President Donald Trump's nominee to lead the CIA has told senators privately that she would stand firm against any effort to restart the brutal detention and interrogation program the spy agency ran after 9/11, administration officials said today.
In comments meant to soften the public profile of Gina Haspel before her confirmation hearing on Wednesday, two administration officials said she was not the "architect" of the programme, but a "line officer" who never interrogated any terrorism suspects.
The officials, who are familiar with her meetings on Capitol Hill, were not authorised to discuss her private conversations with the senators and spoke only on condition of anonymity.
It's unclear if Haspel's pledge will be enough to sway Democrats who say the acting CIA director should be disqualified because she was the chief of base at a covert detention site in Thailand where two terrorism suspects were subjected to waterboarding a technique that simulates drowning.
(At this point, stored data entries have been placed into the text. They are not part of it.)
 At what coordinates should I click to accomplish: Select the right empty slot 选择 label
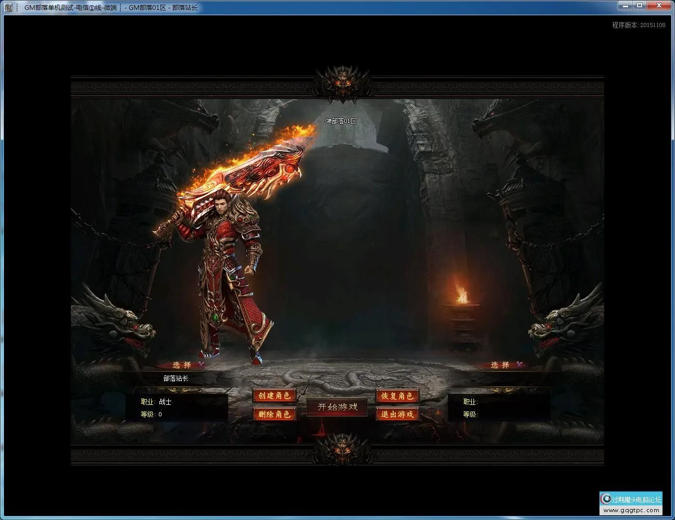(x=500, y=365)

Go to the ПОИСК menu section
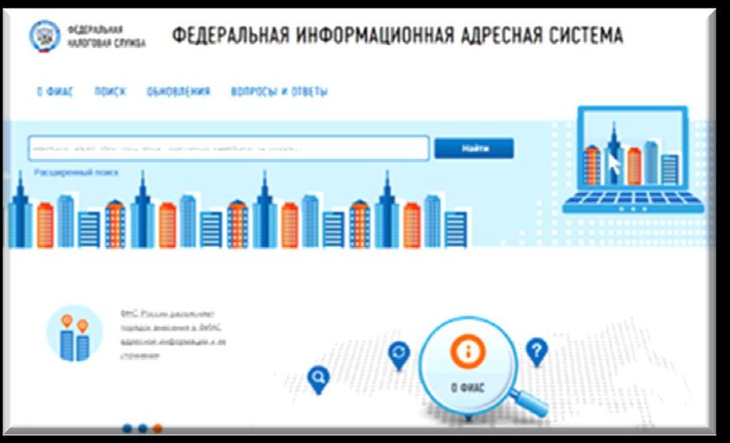click(x=110, y=92)
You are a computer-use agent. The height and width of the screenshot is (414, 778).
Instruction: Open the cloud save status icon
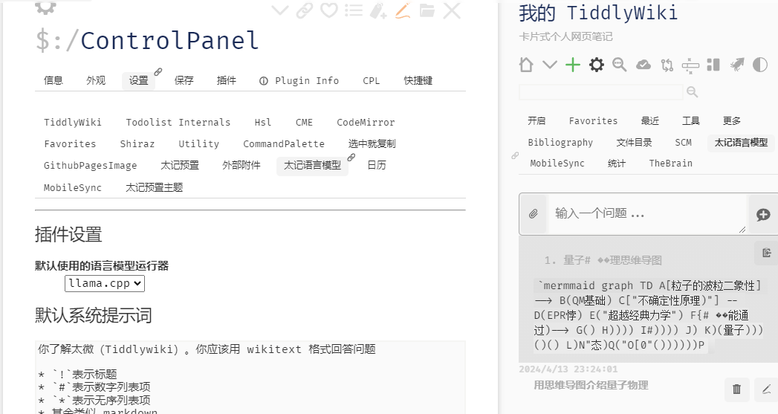point(644,65)
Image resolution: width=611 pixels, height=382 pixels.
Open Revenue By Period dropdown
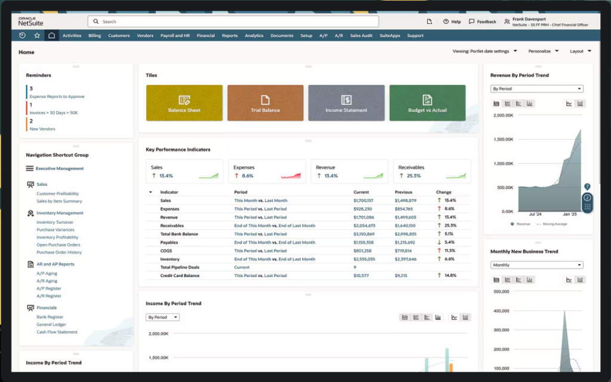click(536, 89)
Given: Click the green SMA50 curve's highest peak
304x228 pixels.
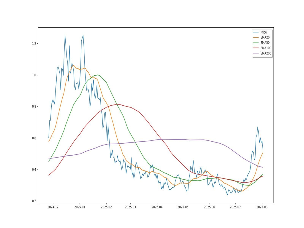Looking at the screenshot, I should tap(98, 75).

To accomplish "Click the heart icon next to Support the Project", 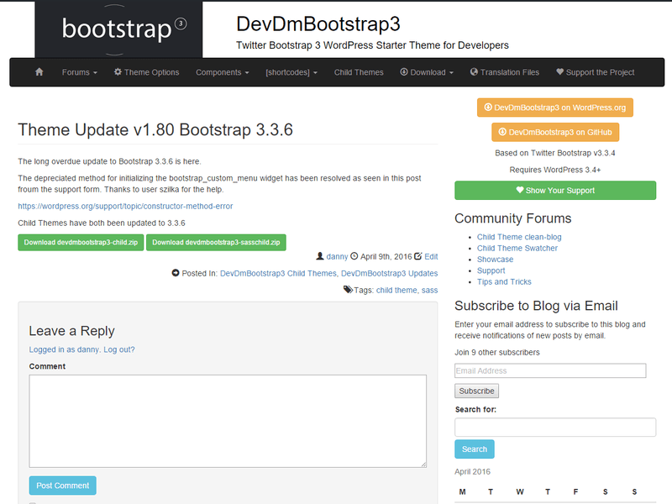I will [x=559, y=72].
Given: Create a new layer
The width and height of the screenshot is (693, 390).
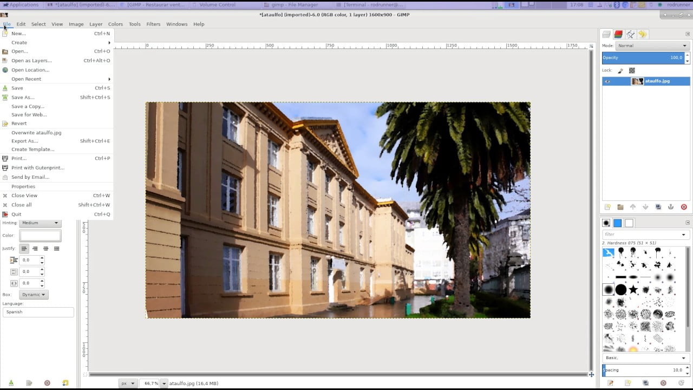Looking at the screenshot, I should click(607, 207).
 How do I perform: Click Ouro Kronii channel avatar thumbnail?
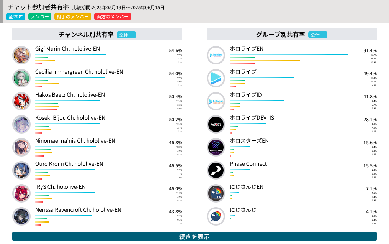point(21,170)
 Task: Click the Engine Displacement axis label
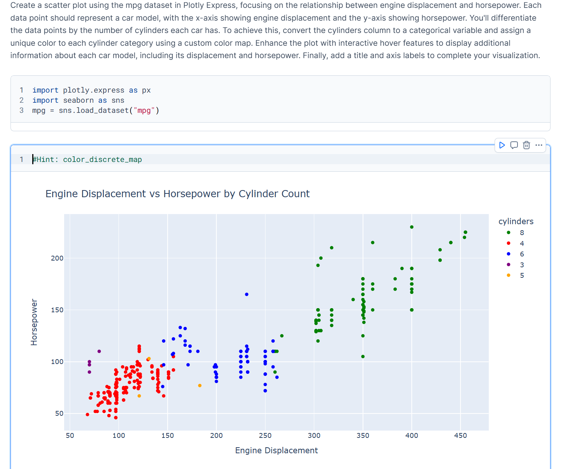point(276,450)
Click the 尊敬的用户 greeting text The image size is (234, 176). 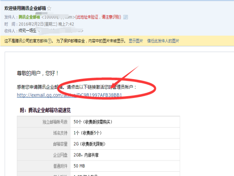click(x=38, y=72)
Haspel's vow to fight any attempt to resurrect the programme puts her in the same camp as Defence Secretary Jim Mattis, who has advised Trump that he doesn't think torture is an effective interrogation tactic. But it's at odds with Trump, who spoke in the campaign about toughening the US approach to fighting extremists and vowed to authorise waterboarding and a "hell of a lot worse."
"Nominees make all kinds of promises when they're trying to get confirmed," Wyden said. "The Senate and the public need to know what kind of person is making those assurances, or else they're just words. That's why Ms. Haspel's background needs to be declassified right now."
"If she did not stand up for the law and basic morality when it mattered, why should any senator believe that she will say no to any illegal order from this president?"